Computational Biology Ph.D. (Ithaca)
Field of Study
Computation has become essential to biological research. Genomic databases, protein databanks, MRI images of the human brain, and remote sensing data on landscapes contain unprecedented amounts of detailed information that are transforming almost all of biology. The computational biologist must have skills in mathematics and computation as well as in biology. A key goal in training is to develop the ability to relate biological processes to computational models.
The field provides interdisciplinary training and research opportunities in a range of subareas of computational biology involving topics such as DNA and protein databases, protein structure and function, computational neuroscience, biomechanics, population genetics, and management of natural and agricultural systems.
Students majoring in computational biology are expected to obtain a broad, interdisciplinary knowledge of fundamental principles in biology, computational science, and mathematics. But because the field covers a wide range of areas, it would be unrealistic to expect a student to master each facet in detail. Instead, students choose from specific subareas of study: they are expected to develop competence in at least one specific subdomain of biology (i.e., genetics, macromolecular biology, cellular biology, organismal biology, behavioral biology or ecology) and in relevant subareas of computational science and mathematics.
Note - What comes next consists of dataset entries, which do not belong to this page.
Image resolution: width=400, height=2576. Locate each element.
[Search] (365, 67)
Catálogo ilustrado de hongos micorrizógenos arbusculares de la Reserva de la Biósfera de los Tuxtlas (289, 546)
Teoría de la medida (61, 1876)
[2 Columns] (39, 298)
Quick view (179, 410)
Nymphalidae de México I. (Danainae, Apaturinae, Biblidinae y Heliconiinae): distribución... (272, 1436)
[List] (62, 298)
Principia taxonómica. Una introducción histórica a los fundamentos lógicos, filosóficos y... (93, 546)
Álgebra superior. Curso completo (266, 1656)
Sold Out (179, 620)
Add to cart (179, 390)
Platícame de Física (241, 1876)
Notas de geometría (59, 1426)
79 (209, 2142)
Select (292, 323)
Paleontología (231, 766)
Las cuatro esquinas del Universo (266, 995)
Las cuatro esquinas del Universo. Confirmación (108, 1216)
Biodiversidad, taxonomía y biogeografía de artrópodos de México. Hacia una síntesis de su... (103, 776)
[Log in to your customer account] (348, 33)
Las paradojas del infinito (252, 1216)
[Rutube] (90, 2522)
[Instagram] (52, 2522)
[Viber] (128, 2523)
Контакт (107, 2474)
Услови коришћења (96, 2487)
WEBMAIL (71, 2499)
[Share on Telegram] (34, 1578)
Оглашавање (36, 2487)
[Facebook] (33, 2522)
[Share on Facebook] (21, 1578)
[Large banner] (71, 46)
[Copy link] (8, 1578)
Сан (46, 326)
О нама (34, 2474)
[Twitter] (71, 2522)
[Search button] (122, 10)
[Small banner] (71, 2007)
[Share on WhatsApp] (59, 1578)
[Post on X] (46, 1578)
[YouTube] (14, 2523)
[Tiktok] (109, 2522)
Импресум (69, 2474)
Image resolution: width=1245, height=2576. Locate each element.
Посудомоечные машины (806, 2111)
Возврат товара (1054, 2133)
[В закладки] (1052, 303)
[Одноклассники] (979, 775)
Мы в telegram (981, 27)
Students are supervised by field faculty drawn from sixteen departments.
Contact InformationWebsite: https://compbio.cornell.edu/
Phone: (607) 255-5488
102 Weill Hall
Ithaca, NY 14853
Concentrations by Subject
- computational behavioral biology
- computational biology
- computational cell biology
- computational ecology
- computational genetics
- computational macromolecular biology
- computational organismal biology
Application Requirements and Deadlines
Please see the field's Ph.D. program page.
Fundamentals: Demonstrated mastery of fundamental concepts, theory, and methodology in areas of biology, computer science, and mathematics relevant to the chosen specialty.
Breadth: Demonstrated broad knowledge of theory and research across several sub-disciplines in computational biology.
Originality: Demonstrated the ability to independently conduct, document, and defend original research having the potential to produce new biological insights and/or improved computational methods.
Communication: Demonstrated proficiency in oral and written presentation of results appropriate for a career in advanced research in government or industry, or advanced research and/or teaching at a college or university.
Literacy and Outreach: Demonstrated broad knowledge of the scientific literature relevant to the specialty area, including awareness of recent advances, active areas of research, and open questions. Students should also have demonstrated the ability to participate in the broader research community outside of Cornell, through meetings, conferences, individual collaborations, or other interactions.
Ethics: Demonstrated the ability to follow established ethical standards for the field, pertaining to topics such as (but not limited to) recognition of prior scholarship, acknowledgment of intellectual and material contributions to research, falsification of data, appropriate handling of human and animal subjects and of hazardous materials, and respectful and fair treatment of students and co-workers of diverse backgrounds.
Teaching: (For those entering a teaching profession) Demonstrated the ability to communicate complex idea and methods in terms students can understand, to grade and comment effectively on student work, to lead discussions effectively, and to plan an effective course in the field.
Career Progress: Demonstrated significant progress toward future career goals, or found employment, if desired.